10 Steps to Write a LinkedIn Profile and Why It Matters
Having a high quality LinkedIn profile is not optional these days. Details of why, and how to build a proper profile.
Career growth happens when you take advantage of the growth of your skills. Depending on where you work and who you work for, your skill growth may be recognized organically by your manager without explicit action on your part. In this case, you can focus your attention on skill growth, and let career growth happen to you.
Many people don't get that lucky, and their company or manager may not reward or even recognize their skill growth. Leaders shouldn't rely on luck and the goodwill of others to grow. You can take charge of your career growth by being open to working elsewhere.
Who looks at LinkedIn?
Hiring managers, interviewers, and recruiters often use LinkedIn as their primary way to see someone's career path, skills, education, and experience.
Recruiters use it to find candidates that meet their client's needs. Hiring managers use it to find the perfect candidates for their teams, or to dive deeper into someone identified by their recruiting partners. Interviewers use it to understand the type of experience a candidate may have when building their interview questions.

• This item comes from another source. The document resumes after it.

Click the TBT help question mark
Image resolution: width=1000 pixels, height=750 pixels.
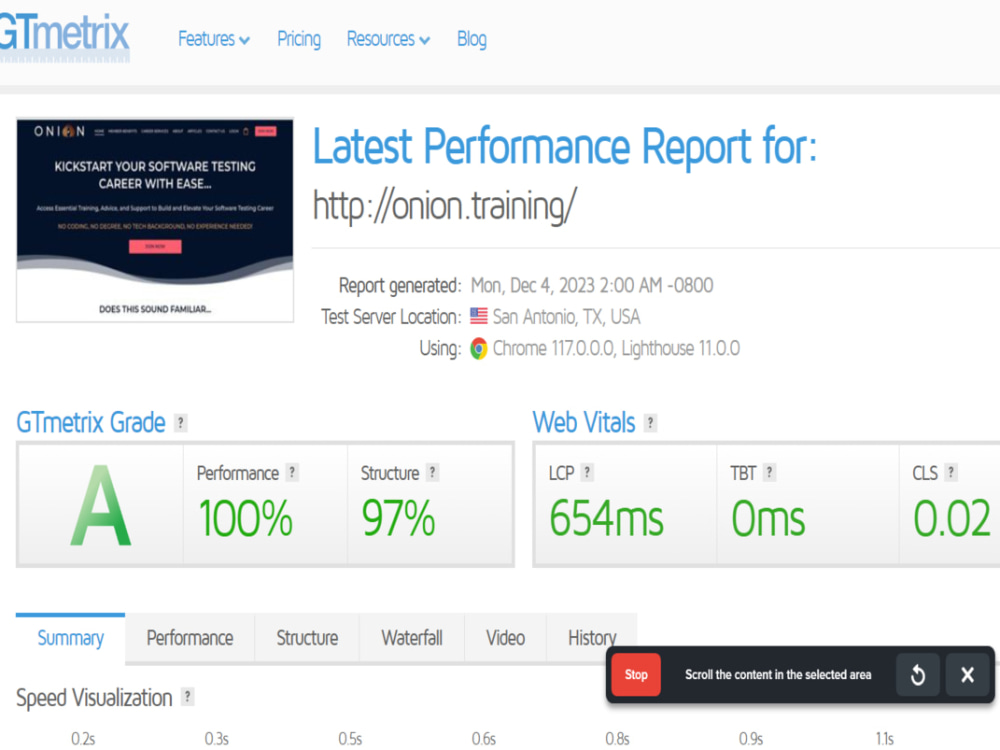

Why care about your LinkedIn profile?
It's expected - If you're actively hunting for a job, you're being negligent if you don't update your LinkedIn profile. Even if you send a resume, many hiring managers still look at your profile. It's just expected that people keep career details on LinkedIn. Not updating your profile when job hunting gives the impression that you don't pay attention to the details. Before you object that you just don't like social media or some other excuse - I don't think life is fair. I'm telling you what matters.
Saves time - It's a free resume generation system. Plenty of companies accept a LinkedIn profile link or a LinkedIn generated resume in lieu of a manually written resume. Two birds, one stone.
Catch opportunities - Even if you're not looking for a job, it's possible your dream job is out there. At this moment, the hiring manager is hunting for someone who looks like you.
Be prepared - It's easier to update it every 6 months than frantically write it from scratch when you need it to look good.
Network tool - As you advance in your career, your network becomes more important. Many opportunities come up due to your professional contacts. LinkedIn makes this simple. Have an updated profile, connect to smart co-workers, and you have a way of leveraging your network.
Step 1: Make it look good
Find a reasonable photo of yourself, or have someone take one. A good cell phone photo is fine. A simple well lit headshot will do. Upload that to your profile photo.
Find a decent background photo. Something which would work well as a computer background or screensaver. A photo of a mountainside, or grass. The purpose is to make your profile look complete.
Write a headline for yourself. Something short and to the point. The simplest is role - company, such as "Senior Software Engineer at Amazon". If you're not employed, you'd want to focus on the positions you would like to have. Something like "Marketing Professional" or "Project Manager". This is your tag line, the few words people will use to determine if they should look closer at you. This headline is displayed on critical pages such as the connections discovery page ("My Network").